ФРАГМЕНТ СТРАНИЦЫ:
# # # # #

Занятия не прошли даром для молодого человека, и уже в 24 года св. Марк получает звание «вотарий риторов». Так вчерашний ученик становится профессором, блистающим своей образованностью и эрудицией. Среди его слушателей такие известные в скором времени люди, как Георгий Схоларий и Феодор Агалист. Его прекрасно знали императоры св. Мануил II и Иоанн VIII Палеологи, по просьбе которых св. Марк писал богословские трактаты и давал ответы на сложнейшие богословские вопросы. Однако в возрасте 26 лет, а именно в 1418 г., св. Марк неожиданно для всех покинул столицу, светская жизнь которой была ему глубоко чужда, принял монашеский сан и отправился на осторов Антигон, где под руководством старца – игумена Симеона, великого сподвижника Православия, подвязался в аскетических подвигах. Там же, при постриге, он сменил имя, став Марком. Слава о нем как о блистательном богослове и богоносном священнике прокатилась повсюду. И нет ничего удивительного в том, что в 1437 г., после смерти престарелого митрополита Эфесского Иоасафа, император приказал назначить св. Марка на вдовствующую кафедру, хотя и помимо желания самого Святителя
[1034].
Это решение пришлось очень кстати, поскольку в конце 1437 г. в Константинополь прибыли папские триеры, на которых византийская делегация должна была выехать в Италию. Император вместе с братом, деспотом Димитрием, патриархом Иосифом, местоблюстителями остальных восточных патриархий, епископами и сановниками – всего насчитывалось до 700 человек, отправился в Италию. Однако поездка сразу же не задалась. В составе византийской делегации не было единства, и епископы разделились на две противоборствующие партии. Самым видным латинофилом являлся Георгий Схоларий, вождем ортодоксальной партии считался св. Марк, митрополит Эфесский
[1035].
Пугали и внешние катаклизмы. Едва василевс взошел на галеру, как в столице началось большое землетрясение. Затем византийские суда были обстреляны турками, крепость которых располагалась на другом берегу Босфора. А в Мадите, где греки сделали кратковременную остановку, вследствие нового землетрясения галера императора даже получила серьезные повреждения. Тем не менее 7 февраля 1438 г. императорский корабль первым прибыл в Венецию
[1036].

# # # # #

ЗАДАНИЕ:
Ответьте по фрагменту о святом Марке, приведенному выше:
(a) В каком возрасте св. Марк получил звание «вотарий риторов»?
(b) Кто назван самым видным латинофилом в византийской делегации?
(c) Какого числа императорский корабль первым прибыл в Венецию?

# # # # #

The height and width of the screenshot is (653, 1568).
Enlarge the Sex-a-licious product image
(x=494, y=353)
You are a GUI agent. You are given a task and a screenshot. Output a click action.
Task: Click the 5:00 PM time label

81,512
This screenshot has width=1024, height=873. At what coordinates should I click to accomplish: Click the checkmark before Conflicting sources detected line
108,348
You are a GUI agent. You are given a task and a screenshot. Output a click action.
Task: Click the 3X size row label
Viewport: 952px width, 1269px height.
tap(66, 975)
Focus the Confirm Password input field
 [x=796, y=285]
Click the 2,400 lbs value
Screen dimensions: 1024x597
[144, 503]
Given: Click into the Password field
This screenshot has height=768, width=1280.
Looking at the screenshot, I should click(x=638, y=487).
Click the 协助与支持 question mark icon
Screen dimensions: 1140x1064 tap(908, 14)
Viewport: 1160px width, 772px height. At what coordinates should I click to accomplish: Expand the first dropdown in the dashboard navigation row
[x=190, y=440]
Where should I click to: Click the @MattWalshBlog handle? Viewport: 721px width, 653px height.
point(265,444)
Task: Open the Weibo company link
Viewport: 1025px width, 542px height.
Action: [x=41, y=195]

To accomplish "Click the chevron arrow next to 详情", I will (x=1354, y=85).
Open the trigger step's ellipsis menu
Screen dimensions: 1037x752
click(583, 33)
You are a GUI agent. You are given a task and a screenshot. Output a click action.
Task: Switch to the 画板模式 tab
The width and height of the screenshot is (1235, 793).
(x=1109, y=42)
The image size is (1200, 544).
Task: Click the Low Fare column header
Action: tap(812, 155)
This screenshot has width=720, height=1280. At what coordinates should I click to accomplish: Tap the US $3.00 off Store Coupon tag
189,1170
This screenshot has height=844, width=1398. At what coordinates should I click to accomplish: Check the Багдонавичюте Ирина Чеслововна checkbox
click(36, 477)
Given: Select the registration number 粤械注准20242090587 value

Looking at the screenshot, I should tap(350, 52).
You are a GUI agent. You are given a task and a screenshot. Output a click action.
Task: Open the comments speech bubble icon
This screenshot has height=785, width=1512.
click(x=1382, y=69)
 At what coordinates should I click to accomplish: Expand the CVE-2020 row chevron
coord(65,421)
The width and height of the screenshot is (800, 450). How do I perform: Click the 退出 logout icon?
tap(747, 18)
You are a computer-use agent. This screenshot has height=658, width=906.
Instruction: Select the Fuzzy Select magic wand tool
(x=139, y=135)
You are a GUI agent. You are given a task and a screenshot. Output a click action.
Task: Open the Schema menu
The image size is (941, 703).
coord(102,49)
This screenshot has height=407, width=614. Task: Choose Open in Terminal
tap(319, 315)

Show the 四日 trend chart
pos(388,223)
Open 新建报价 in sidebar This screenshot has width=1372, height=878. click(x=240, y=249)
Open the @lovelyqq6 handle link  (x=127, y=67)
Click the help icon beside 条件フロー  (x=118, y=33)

# # # # #

ОТВЕТ:
(a) В 24 года.
(b) Георгий Схоларий.
(c) 7 февраля 1438 г.